Für kleinere Beschallungsjobs ist nun die nötige Hardware vorhanden:

Kleinbeschallung

Kleinbeschallung

Zur Verfügung steht ein Mischpult mit zwölf Mikrofon- und zwei Stereoeingängen. Über einen separaten Röhrenmikrofonvorverstärker können zwei weitere Mikrofone auf einen Stereokanal gelegt werden. Hinzu kommen sechs Kompressoren, ein Multi-Effektgerät (vor allem wegen des Halls) und mehrere EQs, sowohl für die Summe als auch für die Monitorkanäle.
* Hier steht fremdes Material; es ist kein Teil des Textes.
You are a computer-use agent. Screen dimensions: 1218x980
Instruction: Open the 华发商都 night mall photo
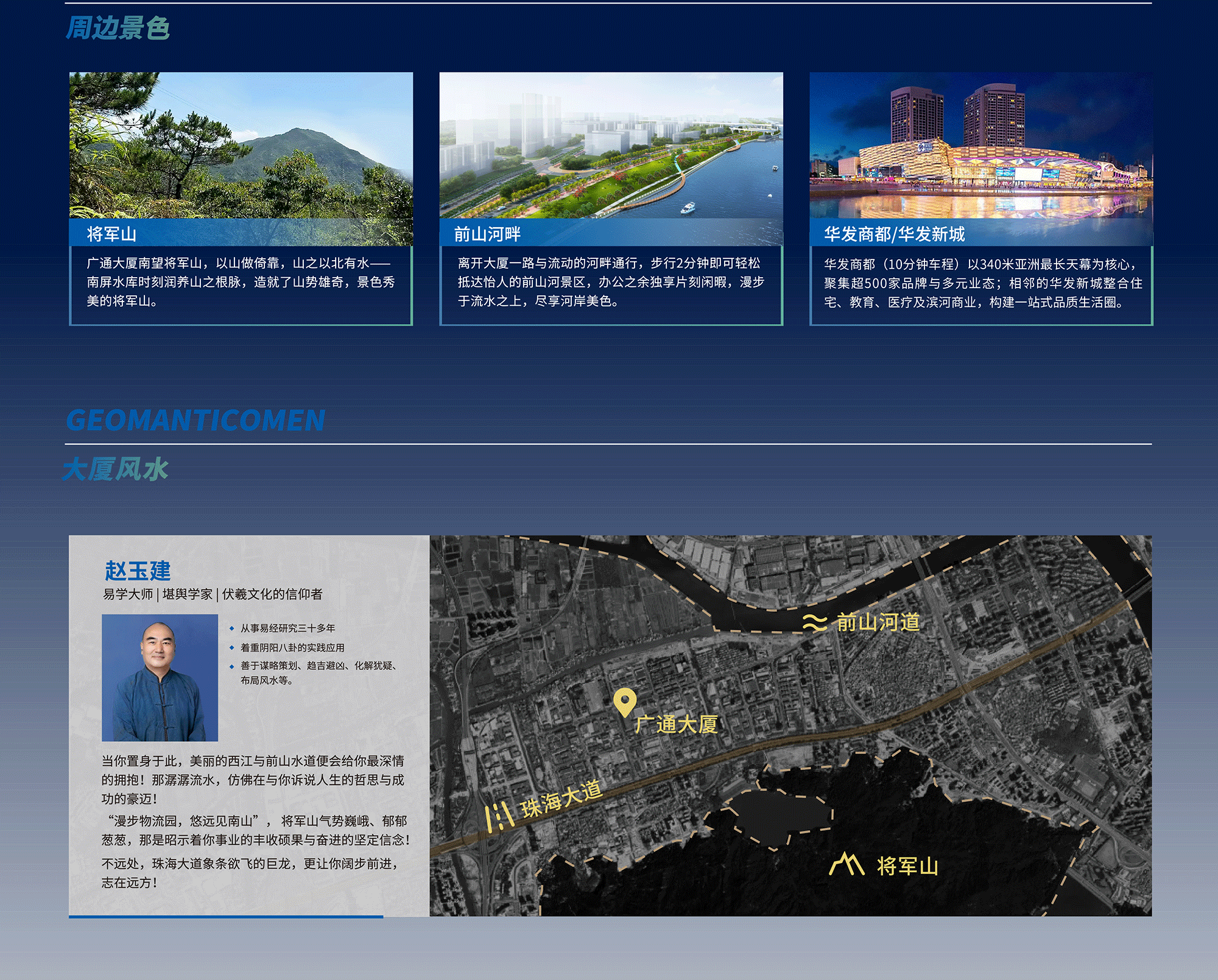pyautogui.click(x=980, y=145)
Über einen Kopfhörerverstärker können auch sehr niederohmige In-Ear-Hörer betrieben werden.

Es stehen zwei Pre-Fader-Aux-Wege zur Verfügung und ein Effektweg; wird auf die internen Effekte verzichtet, dann kann dieser Weg als dritter Aux-Weg benutzt werden, allerdings Post-Fader. Hier kann man aber mit einem Trick arbeiten: Man routet z.B. das Drumset auf die Subgruppe und mischt dann diese der Summe hinzu; so muss man an den Kanalfadern des Drumsets nie etwas ändern und der Aux-Weg ist dann fast wie Pre-Fader nutzbar.

Mit diesem Aufbau können kleinere Jazzcombos mit und ohne Gesang bedient werden, reine Sprachjobs auf Konferenzen und bei Vorträgen sowieso. Ebenfalls sehr gut möglich ist In-Ear-Monitoring für einen Schlagzeuger. Mikrofone sind ja sowieso schon ausreichend vorhanden.

Beeindruckend ist, wieviele Kilogramm alleine die erforderlichen Kabel auf die Waage bringen.

Ton- und Licht-Arbeitsplatz

Montag, Juli 25th, 2011
Ton- und Licht-Arbeitsplatz

Ton- und Licht-Arbeitsplatz

Von hier aus wurde das Konzert der Jazz-Combo gesteuert:

  • Links ein 16-Kanal-Mackie-Pult, das nicht voll belegt war, da nur 10 Mikrofone für den Gesang angeschlossen waren und das Keyboard, alles andere war entweder unverstärkt oder hatte einen eigenen Amp – beim Jazz will man ja den gut 200 Gästen nicht die Ohren wegblasen. Zusätzlich waren noch zwei Kleinmembran-Kondensatormikrofone angeschlossen, um per XY-Mikrofonierung einen einfachen Livemitschnitt per Firewire auf das MacBook zu bekommen. Für das Monitoring genügten zwei Aux-Wege, im Wesentlichen einer für den Gesang und einer für das Keyboard.
  • Rechts ein MacBook Pro, auf dem nicht nur der Stereo-Livemitschnitt in Logic erfolgte, sondern auch gleichzeitig mit FreeStyler, das als Windows-Programm mit Hilfe von VMWare Fusion lief, per DMX das komplette Licht gesteuert wurde – 20 konventionelle Scheinwerfer an Dimmern und 6 LED-RGB-Scheinwerfer.